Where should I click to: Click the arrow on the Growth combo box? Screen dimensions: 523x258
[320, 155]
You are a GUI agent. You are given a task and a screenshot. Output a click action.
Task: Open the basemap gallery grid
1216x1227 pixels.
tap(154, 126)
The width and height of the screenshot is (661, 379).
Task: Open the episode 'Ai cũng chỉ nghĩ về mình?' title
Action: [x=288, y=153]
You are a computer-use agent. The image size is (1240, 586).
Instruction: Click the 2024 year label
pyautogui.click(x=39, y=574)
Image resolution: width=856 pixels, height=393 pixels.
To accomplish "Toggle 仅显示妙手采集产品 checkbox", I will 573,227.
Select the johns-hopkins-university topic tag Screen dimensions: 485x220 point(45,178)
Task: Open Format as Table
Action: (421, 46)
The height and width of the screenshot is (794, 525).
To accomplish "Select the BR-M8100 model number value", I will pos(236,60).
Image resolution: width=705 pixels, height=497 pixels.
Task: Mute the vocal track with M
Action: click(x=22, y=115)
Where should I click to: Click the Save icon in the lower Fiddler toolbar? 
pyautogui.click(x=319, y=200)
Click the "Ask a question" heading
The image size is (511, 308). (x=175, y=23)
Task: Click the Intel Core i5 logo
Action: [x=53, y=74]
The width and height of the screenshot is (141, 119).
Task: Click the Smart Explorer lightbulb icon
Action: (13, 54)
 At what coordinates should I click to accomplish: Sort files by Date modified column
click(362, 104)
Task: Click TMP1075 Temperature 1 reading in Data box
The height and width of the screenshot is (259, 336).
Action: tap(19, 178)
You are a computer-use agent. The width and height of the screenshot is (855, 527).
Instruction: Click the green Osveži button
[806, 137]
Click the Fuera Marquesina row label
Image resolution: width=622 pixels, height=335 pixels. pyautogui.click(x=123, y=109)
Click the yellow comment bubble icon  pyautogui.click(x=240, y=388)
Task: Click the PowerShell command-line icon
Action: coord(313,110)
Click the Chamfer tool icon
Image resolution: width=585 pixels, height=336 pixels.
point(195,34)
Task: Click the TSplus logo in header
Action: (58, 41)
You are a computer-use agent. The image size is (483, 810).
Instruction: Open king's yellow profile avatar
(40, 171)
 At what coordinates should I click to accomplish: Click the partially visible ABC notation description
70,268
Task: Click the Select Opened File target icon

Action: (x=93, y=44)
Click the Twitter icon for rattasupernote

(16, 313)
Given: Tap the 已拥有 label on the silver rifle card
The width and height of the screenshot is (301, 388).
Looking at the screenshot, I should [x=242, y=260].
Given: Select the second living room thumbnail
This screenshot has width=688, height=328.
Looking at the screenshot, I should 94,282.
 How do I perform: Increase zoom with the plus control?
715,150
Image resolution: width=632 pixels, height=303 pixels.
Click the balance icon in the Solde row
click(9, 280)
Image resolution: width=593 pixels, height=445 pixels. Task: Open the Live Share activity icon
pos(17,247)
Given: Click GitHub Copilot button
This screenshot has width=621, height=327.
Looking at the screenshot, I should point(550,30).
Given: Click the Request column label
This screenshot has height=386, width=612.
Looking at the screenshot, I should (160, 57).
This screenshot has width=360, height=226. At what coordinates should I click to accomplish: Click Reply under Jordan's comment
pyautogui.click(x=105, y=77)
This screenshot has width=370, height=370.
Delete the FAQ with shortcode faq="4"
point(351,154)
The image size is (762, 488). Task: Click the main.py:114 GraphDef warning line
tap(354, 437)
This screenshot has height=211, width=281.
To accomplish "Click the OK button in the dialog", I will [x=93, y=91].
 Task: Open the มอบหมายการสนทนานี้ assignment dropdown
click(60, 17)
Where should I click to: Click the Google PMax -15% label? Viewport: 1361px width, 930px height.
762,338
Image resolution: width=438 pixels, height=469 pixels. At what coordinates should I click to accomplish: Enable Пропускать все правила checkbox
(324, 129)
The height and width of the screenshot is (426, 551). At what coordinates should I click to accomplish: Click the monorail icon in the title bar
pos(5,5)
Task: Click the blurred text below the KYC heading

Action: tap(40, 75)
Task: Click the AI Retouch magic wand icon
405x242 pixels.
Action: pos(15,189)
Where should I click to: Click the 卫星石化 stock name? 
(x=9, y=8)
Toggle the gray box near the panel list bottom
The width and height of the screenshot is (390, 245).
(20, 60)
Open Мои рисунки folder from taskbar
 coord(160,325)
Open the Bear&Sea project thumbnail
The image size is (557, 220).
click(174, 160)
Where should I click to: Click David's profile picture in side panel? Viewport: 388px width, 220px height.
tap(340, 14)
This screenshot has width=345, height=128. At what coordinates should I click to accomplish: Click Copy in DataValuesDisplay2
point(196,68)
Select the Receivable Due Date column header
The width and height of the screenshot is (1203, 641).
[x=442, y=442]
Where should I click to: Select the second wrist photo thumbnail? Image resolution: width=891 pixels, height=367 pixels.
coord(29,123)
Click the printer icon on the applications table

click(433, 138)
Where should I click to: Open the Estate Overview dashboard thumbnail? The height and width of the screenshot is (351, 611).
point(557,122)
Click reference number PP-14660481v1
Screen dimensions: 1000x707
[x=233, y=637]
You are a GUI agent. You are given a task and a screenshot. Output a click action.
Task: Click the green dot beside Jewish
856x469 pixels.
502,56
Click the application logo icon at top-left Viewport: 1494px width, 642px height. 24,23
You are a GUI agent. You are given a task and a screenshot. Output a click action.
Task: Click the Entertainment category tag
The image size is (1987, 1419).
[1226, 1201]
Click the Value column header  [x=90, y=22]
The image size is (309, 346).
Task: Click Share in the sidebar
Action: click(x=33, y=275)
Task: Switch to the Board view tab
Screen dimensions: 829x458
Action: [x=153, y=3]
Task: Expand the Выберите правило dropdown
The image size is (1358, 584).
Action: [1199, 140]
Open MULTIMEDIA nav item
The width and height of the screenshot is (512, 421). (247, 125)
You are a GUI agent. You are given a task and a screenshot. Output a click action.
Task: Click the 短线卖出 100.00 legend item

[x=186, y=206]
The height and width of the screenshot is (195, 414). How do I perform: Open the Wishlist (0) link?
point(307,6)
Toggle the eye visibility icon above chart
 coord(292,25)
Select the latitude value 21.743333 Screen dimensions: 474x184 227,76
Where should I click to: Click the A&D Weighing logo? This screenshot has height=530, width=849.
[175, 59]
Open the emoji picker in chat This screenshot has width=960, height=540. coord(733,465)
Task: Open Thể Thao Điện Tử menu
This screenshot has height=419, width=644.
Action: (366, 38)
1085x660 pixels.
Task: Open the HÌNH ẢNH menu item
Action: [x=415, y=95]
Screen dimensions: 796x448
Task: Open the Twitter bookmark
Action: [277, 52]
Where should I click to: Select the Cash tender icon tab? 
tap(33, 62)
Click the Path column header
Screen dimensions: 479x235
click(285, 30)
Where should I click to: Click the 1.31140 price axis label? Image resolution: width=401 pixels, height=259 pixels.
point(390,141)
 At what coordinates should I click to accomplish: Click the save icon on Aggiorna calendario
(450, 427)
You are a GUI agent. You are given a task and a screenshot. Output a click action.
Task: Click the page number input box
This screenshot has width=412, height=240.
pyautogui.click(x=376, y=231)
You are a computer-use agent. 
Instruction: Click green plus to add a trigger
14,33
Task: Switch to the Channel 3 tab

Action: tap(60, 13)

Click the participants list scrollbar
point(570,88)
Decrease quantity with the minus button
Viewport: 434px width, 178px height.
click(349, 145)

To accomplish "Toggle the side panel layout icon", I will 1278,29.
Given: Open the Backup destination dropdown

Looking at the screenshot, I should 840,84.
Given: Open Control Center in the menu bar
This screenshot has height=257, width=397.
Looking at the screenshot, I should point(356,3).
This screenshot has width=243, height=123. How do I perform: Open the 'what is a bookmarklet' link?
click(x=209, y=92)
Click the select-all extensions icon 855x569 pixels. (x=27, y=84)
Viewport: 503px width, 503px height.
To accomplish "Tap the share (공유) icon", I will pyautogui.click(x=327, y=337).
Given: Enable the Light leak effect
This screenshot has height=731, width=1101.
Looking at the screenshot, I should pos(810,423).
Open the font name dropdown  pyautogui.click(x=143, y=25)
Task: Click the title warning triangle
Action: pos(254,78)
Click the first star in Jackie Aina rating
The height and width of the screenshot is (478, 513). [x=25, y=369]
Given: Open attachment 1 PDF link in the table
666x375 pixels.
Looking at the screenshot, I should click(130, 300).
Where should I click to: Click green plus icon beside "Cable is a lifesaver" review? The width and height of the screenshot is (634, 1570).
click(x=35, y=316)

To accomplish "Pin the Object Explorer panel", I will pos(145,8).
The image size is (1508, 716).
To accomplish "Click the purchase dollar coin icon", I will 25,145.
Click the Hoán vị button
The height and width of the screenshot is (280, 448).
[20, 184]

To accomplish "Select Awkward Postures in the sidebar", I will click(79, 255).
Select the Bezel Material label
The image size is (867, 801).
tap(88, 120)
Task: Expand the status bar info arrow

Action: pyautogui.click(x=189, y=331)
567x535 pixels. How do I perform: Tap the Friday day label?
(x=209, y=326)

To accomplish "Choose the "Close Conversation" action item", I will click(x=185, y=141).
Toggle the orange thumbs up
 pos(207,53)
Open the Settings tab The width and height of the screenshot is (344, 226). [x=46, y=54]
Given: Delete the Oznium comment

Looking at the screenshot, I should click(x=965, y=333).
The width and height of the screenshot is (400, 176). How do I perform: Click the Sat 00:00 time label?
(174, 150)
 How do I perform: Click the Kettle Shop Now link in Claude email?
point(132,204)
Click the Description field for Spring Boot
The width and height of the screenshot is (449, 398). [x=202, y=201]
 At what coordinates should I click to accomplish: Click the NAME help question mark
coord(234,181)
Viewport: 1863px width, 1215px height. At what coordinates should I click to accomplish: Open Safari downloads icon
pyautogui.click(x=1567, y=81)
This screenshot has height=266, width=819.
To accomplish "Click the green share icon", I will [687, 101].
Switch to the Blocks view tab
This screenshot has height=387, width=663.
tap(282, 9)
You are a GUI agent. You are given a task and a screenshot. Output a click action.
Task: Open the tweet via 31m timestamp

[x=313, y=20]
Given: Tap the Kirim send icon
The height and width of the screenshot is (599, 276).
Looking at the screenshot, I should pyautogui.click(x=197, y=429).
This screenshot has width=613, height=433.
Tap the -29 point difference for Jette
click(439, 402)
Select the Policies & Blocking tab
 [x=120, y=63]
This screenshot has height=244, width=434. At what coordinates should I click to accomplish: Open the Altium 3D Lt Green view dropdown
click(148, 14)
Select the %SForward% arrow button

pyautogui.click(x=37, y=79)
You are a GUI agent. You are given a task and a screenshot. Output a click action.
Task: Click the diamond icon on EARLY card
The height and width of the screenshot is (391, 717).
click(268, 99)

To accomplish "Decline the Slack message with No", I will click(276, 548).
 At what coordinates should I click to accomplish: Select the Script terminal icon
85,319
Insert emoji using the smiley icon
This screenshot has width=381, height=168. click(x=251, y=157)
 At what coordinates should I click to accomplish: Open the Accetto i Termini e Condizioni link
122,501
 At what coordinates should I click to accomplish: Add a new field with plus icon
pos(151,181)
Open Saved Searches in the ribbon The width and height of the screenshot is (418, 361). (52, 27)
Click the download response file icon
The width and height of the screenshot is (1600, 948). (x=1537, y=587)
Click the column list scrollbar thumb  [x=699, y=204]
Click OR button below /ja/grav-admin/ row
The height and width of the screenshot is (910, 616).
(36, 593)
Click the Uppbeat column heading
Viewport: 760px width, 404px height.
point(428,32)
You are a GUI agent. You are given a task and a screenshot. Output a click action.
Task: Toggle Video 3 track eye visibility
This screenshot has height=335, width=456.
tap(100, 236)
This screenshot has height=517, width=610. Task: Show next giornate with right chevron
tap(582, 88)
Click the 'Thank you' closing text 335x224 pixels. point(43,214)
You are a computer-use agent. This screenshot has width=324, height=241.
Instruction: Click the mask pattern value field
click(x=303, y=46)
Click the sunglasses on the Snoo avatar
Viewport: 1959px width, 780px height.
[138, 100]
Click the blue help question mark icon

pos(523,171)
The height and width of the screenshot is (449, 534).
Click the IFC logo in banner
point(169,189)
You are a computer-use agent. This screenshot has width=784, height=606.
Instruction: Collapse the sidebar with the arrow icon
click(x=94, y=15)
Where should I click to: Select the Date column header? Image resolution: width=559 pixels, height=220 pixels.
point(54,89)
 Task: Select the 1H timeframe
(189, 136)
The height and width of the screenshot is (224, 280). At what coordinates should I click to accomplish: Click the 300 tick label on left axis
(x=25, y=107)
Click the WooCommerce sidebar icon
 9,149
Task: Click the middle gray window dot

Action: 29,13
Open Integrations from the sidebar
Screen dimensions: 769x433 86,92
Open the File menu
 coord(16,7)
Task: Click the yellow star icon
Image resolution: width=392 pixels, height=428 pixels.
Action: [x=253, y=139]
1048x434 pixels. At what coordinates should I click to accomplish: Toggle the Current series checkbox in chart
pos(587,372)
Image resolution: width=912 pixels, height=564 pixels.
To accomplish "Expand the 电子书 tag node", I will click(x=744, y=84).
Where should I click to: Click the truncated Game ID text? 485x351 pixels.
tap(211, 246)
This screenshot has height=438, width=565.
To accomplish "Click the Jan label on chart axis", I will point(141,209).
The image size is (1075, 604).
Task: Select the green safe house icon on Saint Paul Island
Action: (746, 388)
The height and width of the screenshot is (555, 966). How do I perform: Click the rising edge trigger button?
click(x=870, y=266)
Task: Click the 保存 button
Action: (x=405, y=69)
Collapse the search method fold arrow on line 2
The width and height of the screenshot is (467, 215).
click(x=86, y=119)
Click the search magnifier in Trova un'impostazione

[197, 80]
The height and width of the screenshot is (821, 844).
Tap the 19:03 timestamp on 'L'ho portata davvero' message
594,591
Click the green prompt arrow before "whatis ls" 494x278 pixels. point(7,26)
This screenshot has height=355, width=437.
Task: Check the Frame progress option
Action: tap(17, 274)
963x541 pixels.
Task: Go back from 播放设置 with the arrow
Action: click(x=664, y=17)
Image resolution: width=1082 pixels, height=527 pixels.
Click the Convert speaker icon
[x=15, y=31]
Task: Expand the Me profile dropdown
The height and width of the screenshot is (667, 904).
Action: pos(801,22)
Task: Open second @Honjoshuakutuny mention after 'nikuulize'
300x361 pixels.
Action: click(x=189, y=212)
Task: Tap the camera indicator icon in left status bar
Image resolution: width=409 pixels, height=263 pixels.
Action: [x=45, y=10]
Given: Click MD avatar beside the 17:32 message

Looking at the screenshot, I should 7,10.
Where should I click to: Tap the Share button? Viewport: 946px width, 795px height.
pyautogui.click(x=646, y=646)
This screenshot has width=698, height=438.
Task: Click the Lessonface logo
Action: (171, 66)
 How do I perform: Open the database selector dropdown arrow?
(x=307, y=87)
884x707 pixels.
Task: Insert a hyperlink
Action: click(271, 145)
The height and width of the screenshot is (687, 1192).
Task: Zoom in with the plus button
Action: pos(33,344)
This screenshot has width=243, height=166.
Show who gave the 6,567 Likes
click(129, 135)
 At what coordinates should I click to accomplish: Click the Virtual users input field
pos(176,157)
-*-*-
- TASK ITEM -
Copy every line of the data above in which the string "computer" appears.

- RESULT OF THE EXERCISE -
You are a computer-use agent. The image size is (1240, 586).
You are a computer-use agent. The width and height of the screenshot is (855, 527).
You are a computer-use agent. The image size is (483, 810).
You are a computer-use agent. 
You are a computer-use agent. This screenshot has width=324, height=241.
You are a computer-use agent. This screenshot has width=784, height=606.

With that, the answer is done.